The delight of advanced language study (levels 4 and AP) is that students read, discuss, and analyze rich authentic texts (and recorded speech in Spanish or French). At this level of study students can readily understand a distant culture on its own terms and in its own words.
Latin 4 students encounter and analyze a brief Latin passage from St. Augustine’s Confessions. The Confessions offer a remarkable intellectual and spiritual autobiography of the author, including his youth and education, his career as a teacher of rhetoric, his pursuit of Neo-Platonic philosophy, and eventually his conversion to Christianity, a belief which he promoted in writing and in service as priest and later bishop in his native North Africa. Augustine’s life (A.D. 354-430) and writings bridge the period when Christianity, officially tolerated in A.D. 313, became the dominant religion of the Empire. By 391 Emperor Theodosius I had ordered pagan temples closed and banned pagan practice. In many ways, readers of Augustine comprehend two intertwined yet distinct cultures, pagan Rome and Christian Rome.

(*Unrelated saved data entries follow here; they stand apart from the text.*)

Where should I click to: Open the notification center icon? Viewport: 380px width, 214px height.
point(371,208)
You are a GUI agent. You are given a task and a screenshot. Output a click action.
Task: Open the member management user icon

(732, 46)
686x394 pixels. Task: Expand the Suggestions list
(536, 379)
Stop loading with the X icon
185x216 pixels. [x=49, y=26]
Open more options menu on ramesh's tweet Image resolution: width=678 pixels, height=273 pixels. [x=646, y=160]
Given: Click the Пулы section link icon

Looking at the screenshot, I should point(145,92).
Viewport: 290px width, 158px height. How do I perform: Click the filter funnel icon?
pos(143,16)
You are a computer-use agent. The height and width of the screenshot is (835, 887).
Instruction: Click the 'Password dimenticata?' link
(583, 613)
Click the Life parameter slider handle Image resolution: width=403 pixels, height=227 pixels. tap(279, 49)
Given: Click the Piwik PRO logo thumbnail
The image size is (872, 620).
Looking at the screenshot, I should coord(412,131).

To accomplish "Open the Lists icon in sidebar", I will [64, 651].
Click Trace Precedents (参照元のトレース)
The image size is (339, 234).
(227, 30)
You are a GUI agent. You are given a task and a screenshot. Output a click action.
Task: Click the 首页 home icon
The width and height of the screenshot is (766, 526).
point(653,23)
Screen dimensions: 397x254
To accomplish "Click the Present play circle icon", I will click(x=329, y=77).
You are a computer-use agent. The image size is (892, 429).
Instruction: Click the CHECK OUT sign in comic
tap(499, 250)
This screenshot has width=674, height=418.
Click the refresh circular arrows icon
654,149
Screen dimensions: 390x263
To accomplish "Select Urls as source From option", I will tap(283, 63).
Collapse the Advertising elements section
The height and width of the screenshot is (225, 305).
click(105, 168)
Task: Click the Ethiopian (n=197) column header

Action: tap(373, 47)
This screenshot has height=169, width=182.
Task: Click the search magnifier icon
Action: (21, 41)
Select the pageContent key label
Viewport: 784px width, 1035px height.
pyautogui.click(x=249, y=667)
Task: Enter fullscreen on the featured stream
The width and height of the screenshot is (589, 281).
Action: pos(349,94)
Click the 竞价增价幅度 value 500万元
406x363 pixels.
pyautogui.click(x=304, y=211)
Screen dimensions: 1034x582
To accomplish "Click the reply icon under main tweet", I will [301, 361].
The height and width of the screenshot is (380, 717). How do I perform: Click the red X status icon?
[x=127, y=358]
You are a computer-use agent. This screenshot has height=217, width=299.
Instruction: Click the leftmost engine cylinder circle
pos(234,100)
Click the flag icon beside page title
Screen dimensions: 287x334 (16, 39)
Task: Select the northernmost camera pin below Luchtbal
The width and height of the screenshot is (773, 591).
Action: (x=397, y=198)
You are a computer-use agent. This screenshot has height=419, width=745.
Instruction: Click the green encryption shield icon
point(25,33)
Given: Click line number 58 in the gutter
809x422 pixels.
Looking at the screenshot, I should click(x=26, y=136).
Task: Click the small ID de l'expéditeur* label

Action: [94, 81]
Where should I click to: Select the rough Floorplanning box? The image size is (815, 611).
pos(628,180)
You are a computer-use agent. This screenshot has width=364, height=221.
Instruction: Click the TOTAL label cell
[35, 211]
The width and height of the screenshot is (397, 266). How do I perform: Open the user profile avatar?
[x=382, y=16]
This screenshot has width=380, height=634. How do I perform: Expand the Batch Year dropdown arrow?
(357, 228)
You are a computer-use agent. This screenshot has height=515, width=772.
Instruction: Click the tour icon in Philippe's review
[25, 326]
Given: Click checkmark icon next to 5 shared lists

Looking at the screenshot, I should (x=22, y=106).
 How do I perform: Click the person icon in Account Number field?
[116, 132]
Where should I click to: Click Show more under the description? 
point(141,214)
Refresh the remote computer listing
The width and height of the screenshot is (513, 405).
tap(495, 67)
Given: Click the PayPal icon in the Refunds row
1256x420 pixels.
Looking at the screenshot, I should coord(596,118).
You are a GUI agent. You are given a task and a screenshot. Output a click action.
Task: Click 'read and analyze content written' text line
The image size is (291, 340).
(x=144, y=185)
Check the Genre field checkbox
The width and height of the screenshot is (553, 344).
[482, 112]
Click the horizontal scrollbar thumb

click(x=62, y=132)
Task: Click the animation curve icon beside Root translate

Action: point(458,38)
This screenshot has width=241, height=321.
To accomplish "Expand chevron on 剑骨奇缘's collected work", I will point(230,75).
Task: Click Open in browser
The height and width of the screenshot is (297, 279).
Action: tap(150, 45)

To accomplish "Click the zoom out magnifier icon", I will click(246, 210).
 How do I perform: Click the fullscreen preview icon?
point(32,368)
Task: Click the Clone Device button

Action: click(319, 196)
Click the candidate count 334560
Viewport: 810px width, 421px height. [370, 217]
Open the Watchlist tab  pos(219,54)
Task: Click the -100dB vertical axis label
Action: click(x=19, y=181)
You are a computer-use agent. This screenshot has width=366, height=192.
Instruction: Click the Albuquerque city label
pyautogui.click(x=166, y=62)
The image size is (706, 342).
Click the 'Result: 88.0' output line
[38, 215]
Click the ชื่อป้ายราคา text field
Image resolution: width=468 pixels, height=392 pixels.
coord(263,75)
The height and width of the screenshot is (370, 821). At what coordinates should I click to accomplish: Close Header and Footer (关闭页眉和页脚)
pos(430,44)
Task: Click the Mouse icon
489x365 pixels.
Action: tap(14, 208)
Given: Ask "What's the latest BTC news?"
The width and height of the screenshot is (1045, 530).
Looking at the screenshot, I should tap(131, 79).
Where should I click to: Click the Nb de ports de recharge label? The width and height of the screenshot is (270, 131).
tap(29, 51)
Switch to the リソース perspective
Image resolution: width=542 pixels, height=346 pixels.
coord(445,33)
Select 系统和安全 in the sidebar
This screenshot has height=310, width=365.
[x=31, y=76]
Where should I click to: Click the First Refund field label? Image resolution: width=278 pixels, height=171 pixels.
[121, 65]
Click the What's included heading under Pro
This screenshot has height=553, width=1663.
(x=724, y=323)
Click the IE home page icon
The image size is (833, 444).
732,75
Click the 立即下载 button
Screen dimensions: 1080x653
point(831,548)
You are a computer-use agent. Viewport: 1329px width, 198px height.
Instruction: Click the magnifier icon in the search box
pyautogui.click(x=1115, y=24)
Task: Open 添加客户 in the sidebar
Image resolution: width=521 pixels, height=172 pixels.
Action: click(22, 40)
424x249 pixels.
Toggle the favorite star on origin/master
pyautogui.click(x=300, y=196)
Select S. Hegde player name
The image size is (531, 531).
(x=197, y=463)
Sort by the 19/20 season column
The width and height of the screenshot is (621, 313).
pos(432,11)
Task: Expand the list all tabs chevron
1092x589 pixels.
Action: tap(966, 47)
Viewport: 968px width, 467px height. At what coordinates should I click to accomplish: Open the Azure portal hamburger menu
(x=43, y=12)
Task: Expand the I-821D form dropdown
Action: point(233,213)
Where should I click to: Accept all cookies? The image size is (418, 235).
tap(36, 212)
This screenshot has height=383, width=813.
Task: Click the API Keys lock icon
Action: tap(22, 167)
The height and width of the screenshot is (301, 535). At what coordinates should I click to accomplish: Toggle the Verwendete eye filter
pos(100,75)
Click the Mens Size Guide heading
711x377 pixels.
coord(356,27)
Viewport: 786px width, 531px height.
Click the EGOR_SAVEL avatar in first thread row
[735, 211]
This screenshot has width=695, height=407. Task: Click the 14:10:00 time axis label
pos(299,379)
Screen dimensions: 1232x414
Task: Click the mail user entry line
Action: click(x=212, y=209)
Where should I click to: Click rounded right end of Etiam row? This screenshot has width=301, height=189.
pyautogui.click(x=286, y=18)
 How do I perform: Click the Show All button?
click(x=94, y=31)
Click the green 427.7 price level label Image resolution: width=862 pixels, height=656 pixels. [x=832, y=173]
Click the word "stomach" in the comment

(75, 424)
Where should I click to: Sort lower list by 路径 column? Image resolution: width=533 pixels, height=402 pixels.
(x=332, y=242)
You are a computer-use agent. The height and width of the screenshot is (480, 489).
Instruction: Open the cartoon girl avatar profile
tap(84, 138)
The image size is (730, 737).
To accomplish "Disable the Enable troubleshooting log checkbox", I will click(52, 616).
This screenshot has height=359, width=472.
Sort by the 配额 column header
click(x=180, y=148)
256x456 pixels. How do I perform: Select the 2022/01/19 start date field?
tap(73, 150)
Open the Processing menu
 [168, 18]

Augustine wrote the Confessions about a decade after his conversion (386). His discussions of his life, family, friends, and students are deeply imbued with the Christian doctrine and belief that he ultimately embraced. The tale we read in Latin 4 features a friend and former student of Augustine named Alypius and it focuses on Alypius’ moral crisis when he travels to Rome as a law student at his parents’ direction. At the center of the crisis is the violence of gladiatorial spectacles which like modern UFC or other mixed martial arts (or so many modern movies) celebrate the brutal wounding of the human body, though of course at the often-lethal level produced by armed and armored combatants. Alypius is a focused student who adheres to his parents’ wishes, yet lacks a developed moral center of his own. One day he is unwillingly and forcibly dragged to the Colosseum by friends and fellow law students who accost him on his way back to school from lunch. Though overwhelmed by his peers’ strength and numbers, Alypius challenges them to a battle of wills, indicating that while he will go to the Colosseum, they cannot overcome his resolve to keep his eyes closed and remain unaffected by the combat before him. You’ll note that Augustine portrays two combats here, one in the sand and one in the stands.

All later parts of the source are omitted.